• [Exercise aim]: The exercise asks you to copy every line below in which "preferencias" appears.

(Dataset entries)
----

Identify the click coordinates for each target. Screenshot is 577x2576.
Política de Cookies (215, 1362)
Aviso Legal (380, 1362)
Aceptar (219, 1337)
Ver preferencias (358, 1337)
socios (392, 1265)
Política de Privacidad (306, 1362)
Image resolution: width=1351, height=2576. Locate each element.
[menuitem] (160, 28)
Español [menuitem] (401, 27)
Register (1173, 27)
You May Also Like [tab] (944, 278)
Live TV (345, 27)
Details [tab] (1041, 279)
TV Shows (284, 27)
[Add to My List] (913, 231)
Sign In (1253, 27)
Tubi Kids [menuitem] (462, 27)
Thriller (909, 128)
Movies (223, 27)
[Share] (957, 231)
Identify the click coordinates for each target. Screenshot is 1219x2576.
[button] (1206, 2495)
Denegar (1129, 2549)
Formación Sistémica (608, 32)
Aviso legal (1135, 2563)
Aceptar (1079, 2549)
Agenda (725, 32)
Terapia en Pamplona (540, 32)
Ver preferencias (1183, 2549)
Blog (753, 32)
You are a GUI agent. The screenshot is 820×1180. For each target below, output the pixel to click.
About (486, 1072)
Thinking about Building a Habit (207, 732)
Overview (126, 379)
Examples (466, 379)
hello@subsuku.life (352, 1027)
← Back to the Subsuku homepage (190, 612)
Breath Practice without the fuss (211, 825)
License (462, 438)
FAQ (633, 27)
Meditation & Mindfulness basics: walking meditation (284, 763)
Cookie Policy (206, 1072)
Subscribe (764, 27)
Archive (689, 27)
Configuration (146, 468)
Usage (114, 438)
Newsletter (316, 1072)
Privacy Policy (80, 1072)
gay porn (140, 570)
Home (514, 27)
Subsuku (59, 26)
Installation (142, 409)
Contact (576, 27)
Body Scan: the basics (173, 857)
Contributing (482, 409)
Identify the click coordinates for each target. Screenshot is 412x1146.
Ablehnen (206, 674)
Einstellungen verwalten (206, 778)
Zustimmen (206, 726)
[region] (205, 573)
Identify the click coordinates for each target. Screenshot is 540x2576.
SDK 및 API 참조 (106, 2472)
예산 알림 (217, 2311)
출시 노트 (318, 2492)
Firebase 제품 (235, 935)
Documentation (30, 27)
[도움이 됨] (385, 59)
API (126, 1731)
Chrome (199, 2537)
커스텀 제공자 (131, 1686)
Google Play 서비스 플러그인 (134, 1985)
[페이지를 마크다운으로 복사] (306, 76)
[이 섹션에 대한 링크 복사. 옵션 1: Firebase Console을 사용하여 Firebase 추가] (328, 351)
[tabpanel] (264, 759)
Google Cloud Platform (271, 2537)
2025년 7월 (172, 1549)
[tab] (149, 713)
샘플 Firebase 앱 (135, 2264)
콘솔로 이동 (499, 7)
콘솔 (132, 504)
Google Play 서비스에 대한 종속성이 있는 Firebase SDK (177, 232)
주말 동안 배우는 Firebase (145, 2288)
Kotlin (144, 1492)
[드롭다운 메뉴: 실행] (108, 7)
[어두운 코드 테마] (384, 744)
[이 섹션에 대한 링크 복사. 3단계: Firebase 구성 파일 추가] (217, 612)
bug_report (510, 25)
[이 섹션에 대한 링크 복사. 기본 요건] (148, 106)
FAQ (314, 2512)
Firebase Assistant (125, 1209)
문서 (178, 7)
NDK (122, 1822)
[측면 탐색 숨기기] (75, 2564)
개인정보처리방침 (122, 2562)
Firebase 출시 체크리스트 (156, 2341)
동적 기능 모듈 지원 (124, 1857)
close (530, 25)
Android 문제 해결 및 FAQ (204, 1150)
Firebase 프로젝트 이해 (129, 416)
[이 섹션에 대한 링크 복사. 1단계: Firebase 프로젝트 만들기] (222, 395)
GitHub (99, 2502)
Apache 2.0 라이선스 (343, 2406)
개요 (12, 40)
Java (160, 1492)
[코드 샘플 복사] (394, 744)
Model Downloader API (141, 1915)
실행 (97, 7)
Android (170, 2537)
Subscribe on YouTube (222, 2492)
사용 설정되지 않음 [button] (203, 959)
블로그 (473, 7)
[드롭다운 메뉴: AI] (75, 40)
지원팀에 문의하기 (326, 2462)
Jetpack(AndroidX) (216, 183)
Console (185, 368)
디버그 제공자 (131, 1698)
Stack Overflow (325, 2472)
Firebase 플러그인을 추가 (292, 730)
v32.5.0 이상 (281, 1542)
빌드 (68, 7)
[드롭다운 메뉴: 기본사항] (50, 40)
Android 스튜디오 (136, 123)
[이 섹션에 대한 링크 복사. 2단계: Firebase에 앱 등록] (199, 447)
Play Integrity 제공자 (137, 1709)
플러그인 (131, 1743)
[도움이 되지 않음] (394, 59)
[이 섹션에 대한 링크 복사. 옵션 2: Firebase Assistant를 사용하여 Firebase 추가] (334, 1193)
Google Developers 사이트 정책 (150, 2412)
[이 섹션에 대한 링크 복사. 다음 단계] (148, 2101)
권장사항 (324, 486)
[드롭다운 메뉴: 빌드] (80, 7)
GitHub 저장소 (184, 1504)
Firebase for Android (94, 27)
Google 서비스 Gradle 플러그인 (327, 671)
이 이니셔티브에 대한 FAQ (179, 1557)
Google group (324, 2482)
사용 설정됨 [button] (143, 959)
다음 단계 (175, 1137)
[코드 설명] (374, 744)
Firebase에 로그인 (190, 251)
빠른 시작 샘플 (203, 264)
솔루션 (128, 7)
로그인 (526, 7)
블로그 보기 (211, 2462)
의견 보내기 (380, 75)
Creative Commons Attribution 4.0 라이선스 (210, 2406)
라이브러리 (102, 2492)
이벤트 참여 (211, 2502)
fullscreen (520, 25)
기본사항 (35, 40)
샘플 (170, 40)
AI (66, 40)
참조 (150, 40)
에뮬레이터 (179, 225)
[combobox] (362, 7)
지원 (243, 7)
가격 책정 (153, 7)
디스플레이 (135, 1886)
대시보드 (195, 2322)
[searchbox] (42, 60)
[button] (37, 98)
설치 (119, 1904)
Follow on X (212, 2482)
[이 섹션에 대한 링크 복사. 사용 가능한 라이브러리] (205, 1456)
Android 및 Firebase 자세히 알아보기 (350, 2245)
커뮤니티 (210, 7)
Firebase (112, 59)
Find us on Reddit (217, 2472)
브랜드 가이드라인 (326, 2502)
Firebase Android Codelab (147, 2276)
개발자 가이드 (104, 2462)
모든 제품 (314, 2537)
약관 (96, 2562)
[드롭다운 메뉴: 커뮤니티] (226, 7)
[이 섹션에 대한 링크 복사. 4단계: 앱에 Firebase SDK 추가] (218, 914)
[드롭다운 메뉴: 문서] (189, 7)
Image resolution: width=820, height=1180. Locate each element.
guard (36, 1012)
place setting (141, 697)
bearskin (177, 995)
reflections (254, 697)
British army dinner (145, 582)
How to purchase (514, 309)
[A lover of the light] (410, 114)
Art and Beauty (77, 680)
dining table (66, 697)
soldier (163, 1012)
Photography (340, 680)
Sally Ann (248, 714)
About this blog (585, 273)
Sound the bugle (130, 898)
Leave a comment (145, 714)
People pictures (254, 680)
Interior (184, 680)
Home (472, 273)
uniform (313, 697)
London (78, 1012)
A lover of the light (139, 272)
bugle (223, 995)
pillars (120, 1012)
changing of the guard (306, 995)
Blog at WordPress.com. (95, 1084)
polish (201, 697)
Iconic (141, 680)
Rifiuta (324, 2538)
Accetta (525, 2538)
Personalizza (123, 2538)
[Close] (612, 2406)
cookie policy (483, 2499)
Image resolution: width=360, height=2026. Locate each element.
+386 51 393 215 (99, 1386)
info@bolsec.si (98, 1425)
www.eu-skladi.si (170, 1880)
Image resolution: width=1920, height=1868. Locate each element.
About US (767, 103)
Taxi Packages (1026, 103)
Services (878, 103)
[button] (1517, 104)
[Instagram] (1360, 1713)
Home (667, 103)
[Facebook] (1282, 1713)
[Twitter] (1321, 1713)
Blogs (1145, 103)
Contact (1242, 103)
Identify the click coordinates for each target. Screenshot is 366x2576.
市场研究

----

• [Exercise output]:
Ver preferencias (358, 1337)
Ver preferencias (1183, 2549)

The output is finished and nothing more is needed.